OAKLAND – The one-man revolution has become basketball’s evolution. The game now has a clearly defined game within the game, which ensures it’ll never be looked at as it was for the better part of a century.

It’s all because of one man who happens to combine a voracious pursuit of greatness with a gentle façade that invites the world.

Stephen Curry is the new edition, The Revolutionary. He is rewriting basketball, as we knew it, at the rate McDonald’s throws patties on the grill. His latest revision ranks not merely as one of his most impressive but also conceivably the most extraordinary within the sport of basketball and maybe any other sport.

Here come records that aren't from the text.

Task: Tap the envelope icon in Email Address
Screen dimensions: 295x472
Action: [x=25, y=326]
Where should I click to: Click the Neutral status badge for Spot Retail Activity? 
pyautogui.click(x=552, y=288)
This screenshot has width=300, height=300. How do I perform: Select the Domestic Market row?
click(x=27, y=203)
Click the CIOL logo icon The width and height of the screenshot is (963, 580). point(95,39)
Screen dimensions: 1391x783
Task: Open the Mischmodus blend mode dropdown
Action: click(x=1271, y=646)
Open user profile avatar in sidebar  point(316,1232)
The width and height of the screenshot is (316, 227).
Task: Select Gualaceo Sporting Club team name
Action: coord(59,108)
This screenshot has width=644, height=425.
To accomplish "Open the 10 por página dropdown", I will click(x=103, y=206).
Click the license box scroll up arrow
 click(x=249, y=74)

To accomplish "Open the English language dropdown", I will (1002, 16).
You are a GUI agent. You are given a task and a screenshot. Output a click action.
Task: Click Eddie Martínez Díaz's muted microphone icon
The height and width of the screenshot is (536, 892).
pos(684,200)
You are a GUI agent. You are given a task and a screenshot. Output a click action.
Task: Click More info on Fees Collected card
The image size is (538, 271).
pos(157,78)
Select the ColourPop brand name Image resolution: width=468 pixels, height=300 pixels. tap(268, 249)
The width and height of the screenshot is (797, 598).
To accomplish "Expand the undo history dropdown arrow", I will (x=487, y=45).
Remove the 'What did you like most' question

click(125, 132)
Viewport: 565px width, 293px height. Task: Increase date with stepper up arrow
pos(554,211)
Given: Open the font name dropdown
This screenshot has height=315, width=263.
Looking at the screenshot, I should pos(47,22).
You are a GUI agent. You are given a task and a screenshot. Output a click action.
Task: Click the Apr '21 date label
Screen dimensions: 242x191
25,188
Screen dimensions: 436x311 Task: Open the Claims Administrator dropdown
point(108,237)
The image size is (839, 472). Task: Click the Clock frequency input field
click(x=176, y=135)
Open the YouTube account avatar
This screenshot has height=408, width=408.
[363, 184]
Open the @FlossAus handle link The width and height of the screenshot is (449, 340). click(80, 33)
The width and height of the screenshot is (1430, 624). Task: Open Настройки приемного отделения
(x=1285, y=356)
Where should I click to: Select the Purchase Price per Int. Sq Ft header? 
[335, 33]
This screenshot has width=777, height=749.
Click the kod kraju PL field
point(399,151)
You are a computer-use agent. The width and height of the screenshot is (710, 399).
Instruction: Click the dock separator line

Curry on Tuesday was named the NBA’s MVP – unanimously. There are 131 voters, and Curry was the No. 1 choice every ballot. This is a first, and maybe a last. To understand the magnitude, scroll past the legends of the game and consider those who were denied.

Michael Jordan, Magic Johnson, Larry Bird, Kareem Abdul-Jabbar. Bill Russell. Wilt Chamberlain, Bob Pettit. LeBron James, Tim Duncan, Shaquille O’Neal.

Now consider those who won once or never at all: Oscar Robertson, Jerry West, Julius Erving, Patrick Ewing, Allen Iverson and Kobe Bryant.

[RELATED: Curry becomes first unanimous MVP in NBA history]

Legends all, and Curry – less heralded than all of them – now perches on a higher individual peak.

They’re all great, yet Curry has gone where they have not. Leave to Steve Nash, a two-time MVP, to create a space that only Curry occupies.

“You could say the same thing about a lot of MVPs, that they will their team to victory,” Nash said as Curry was presented with his award Tuesday. “They're leaders. They come and they're professional every day and they excel.

“But one of the things I think of when I think of Steph, is that when we look at our league and our game, you can see over a 10- or maybe 20-year period how the game has evolved and changed. But I've never seen it evolve in six months like he's shown us this year with the dexterity and ability to shoot quickly from all over the court, in any direction, the speed and range has changed the game of basketball.”

Magic changed the game, for some. Dr. J and Michael changed the game, for few. Iverson allowed “little” players to dream. Curry is changing the game for players and coaches and scouts and fans.

Curry is that rare athlete who engages many who could not care less. He is creating fans among folks who didn’t know 3-point shot from a 3-point stance. Some still don’t. But they love Steph.

“He’s identifiable; he’s relatable,” Warriors general manager Bob Myers said. “Maybe that’s his size and stature; he’s not dominating in appearance. He’s also got an easygoing way, which makes him approachable.”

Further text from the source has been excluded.